- _Dataset records_

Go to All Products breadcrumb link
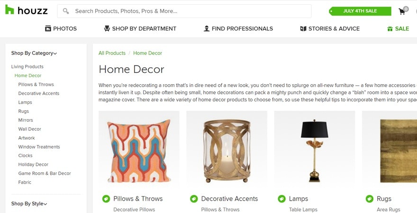Viewport: 417px width, 213px height. tap(112, 53)
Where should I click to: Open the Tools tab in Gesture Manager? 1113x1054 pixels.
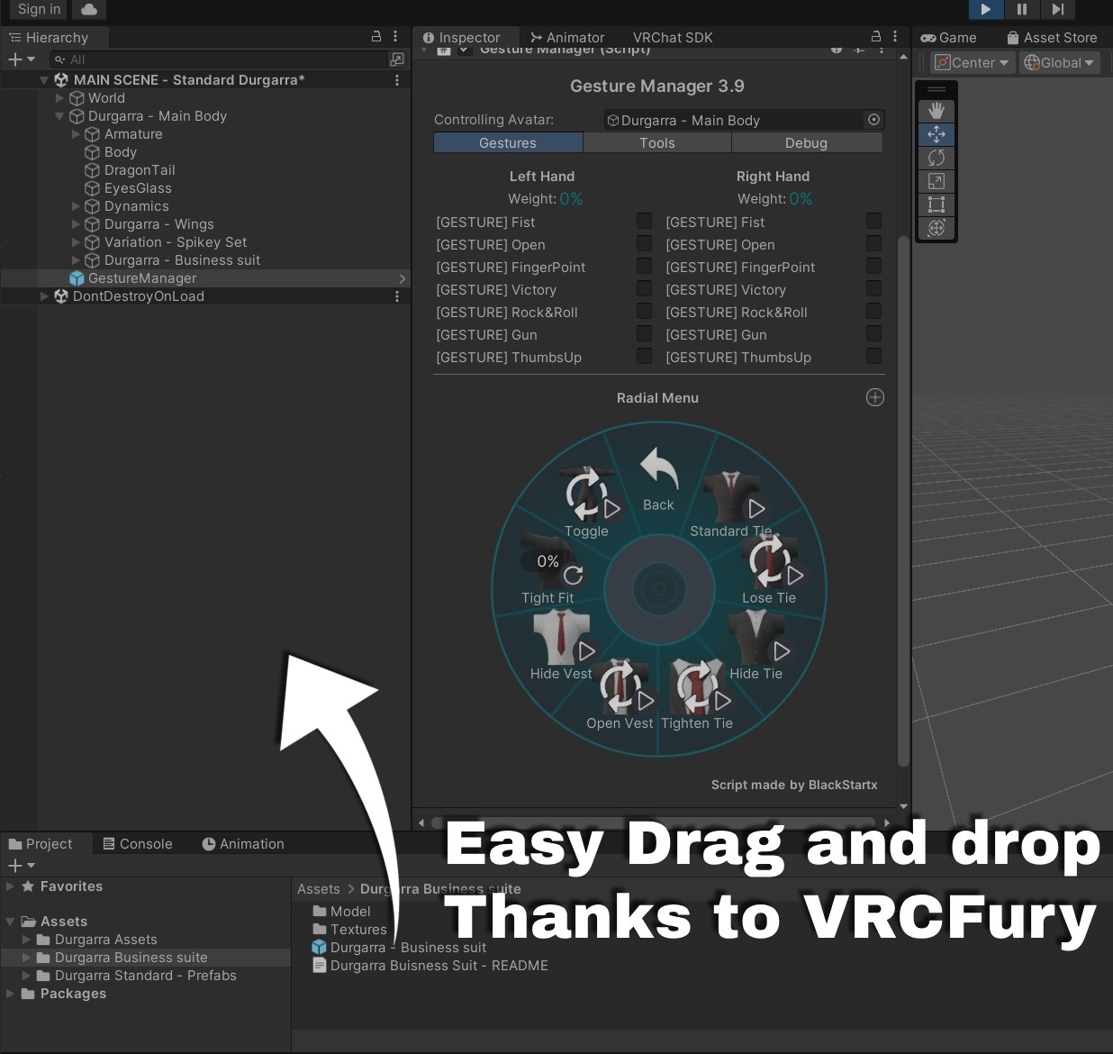(x=656, y=142)
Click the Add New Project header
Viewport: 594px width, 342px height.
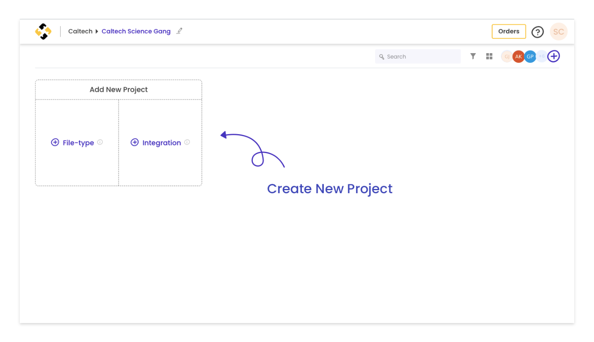(x=118, y=89)
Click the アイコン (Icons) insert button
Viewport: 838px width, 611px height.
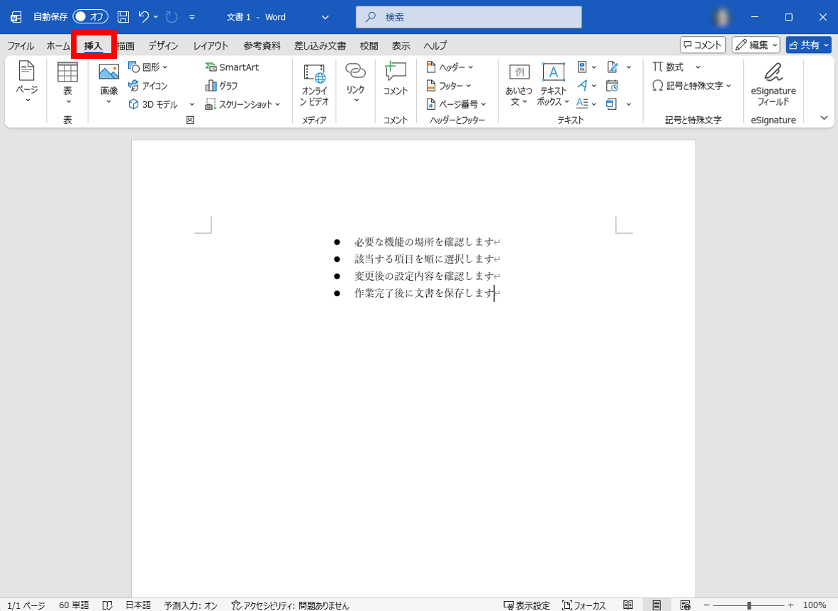click(148, 86)
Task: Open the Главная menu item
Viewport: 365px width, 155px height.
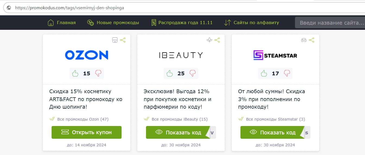Action: [x=62, y=23]
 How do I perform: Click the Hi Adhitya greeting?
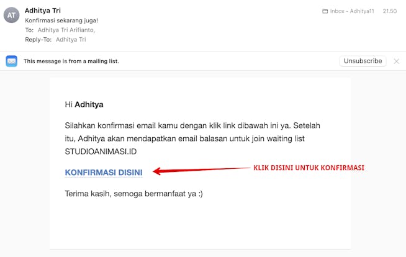(84, 104)
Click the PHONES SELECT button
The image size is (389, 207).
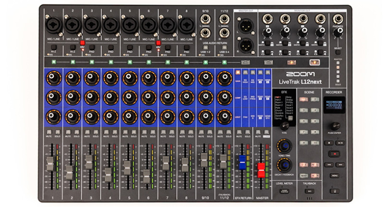[338, 52]
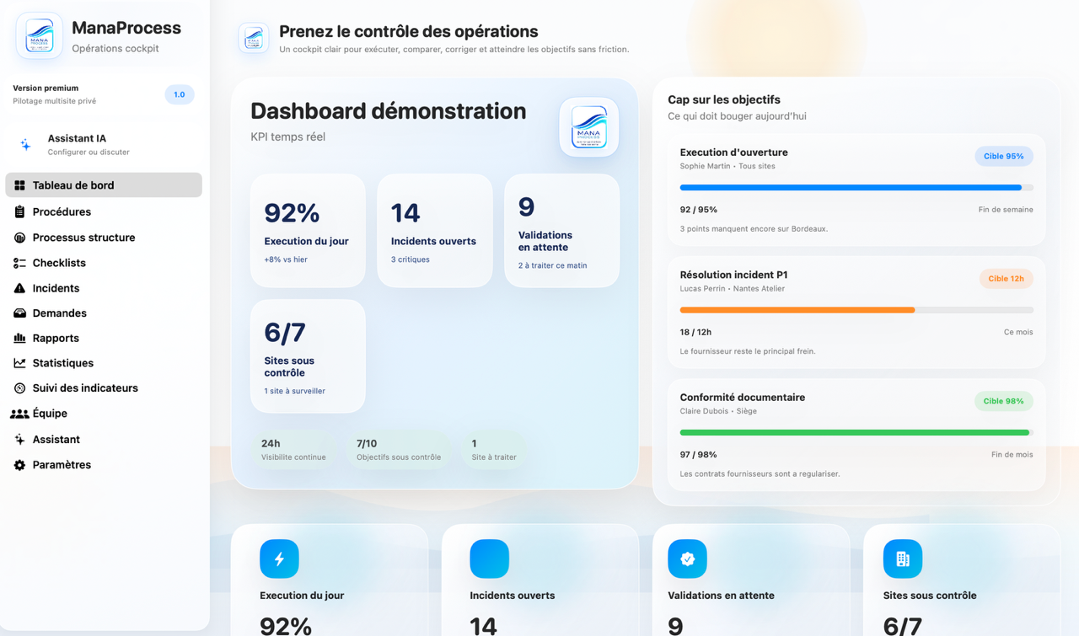
Task: Click the green Conformité documentaire progress bar
Action: tap(854, 433)
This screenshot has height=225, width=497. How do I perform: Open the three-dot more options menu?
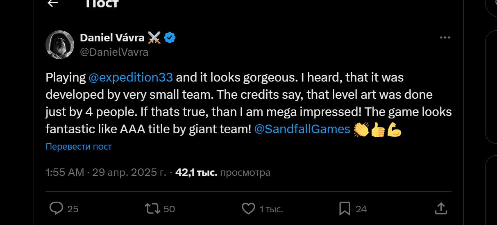click(x=445, y=38)
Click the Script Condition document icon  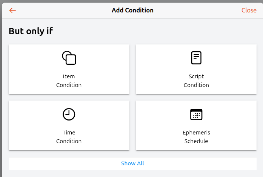[196, 58]
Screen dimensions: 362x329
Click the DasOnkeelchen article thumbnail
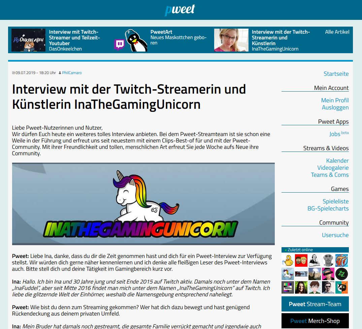28,40
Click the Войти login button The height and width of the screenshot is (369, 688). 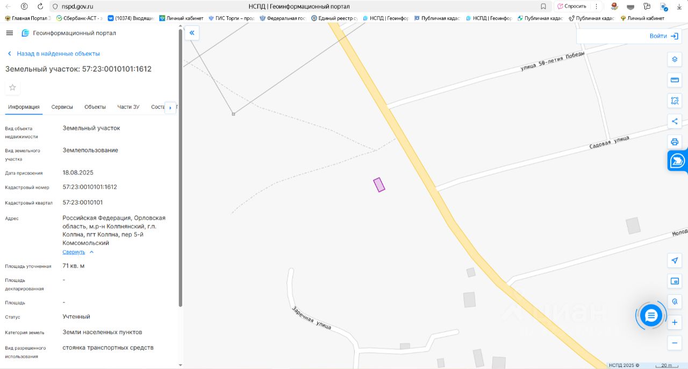tap(664, 36)
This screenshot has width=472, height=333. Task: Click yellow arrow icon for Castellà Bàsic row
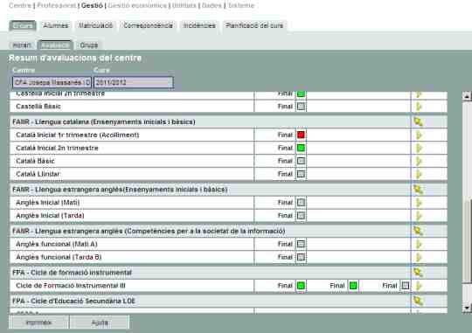(x=419, y=107)
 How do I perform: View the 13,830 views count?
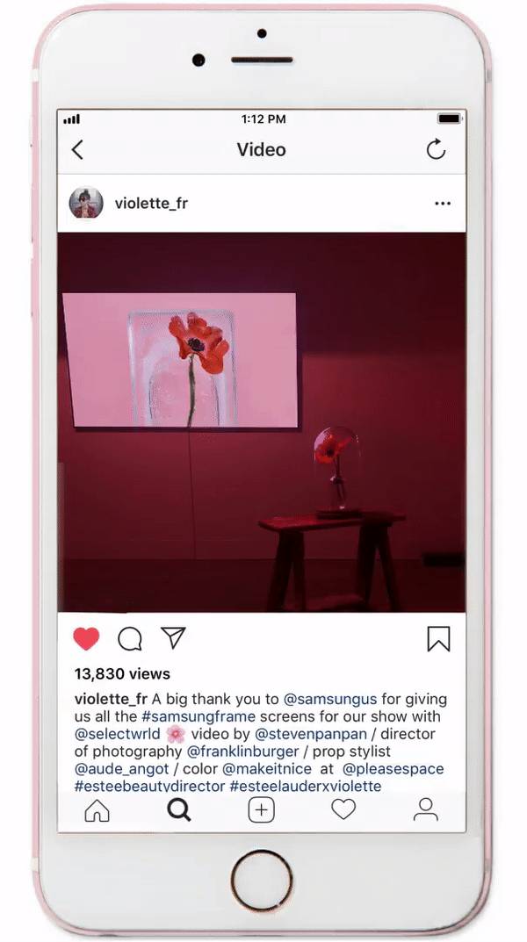tap(123, 674)
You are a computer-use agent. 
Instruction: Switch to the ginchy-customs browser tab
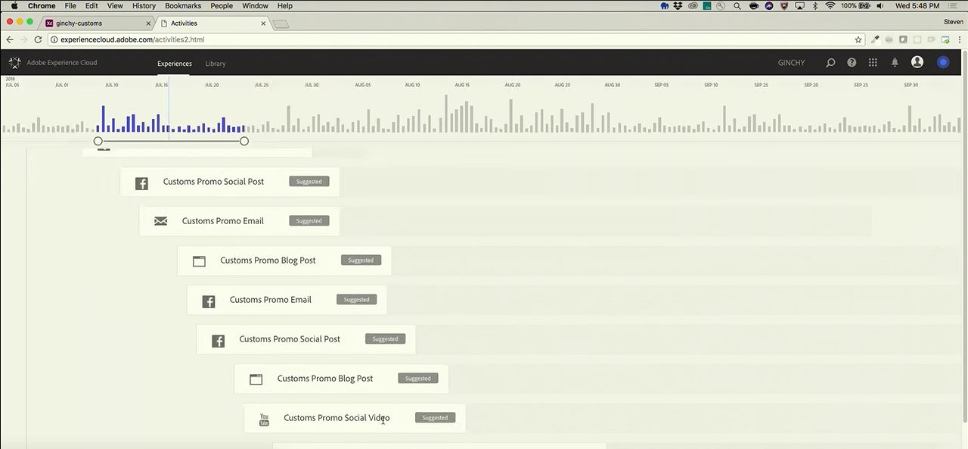[95, 23]
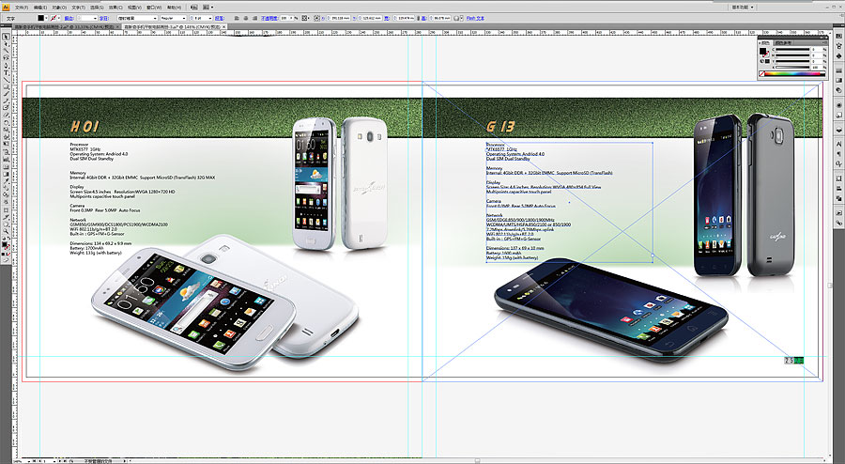Image resolution: width=845 pixels, height=464 pixels.
Task: Click the K value slider in Color panel
Action: (x=791, y=68)
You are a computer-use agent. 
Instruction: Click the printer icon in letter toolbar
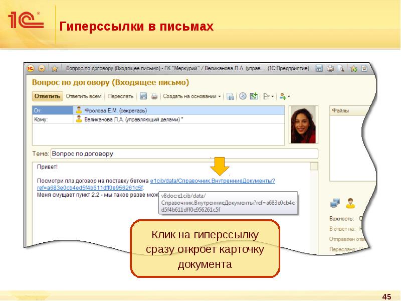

- _What the task asks_
Only the lines above from the one with "Where should I" to the one with "Task: Open the Главная menu item" should be printed, both included and exactly as written; no picture belongs in the copy.

- _Response box_
Where should I click to: Open the Tools tab in Gesture Manager? 1113x1054 pixels.
(x=656, y=142)
Click the Add New Project header
Viewport: 594px width, 342px height.
(x=118, y=89)
Click the アイコン (Icons) insert button
Viewport: 838px width, 611px height.
click(148, 86)
Task: Open the Главная menu item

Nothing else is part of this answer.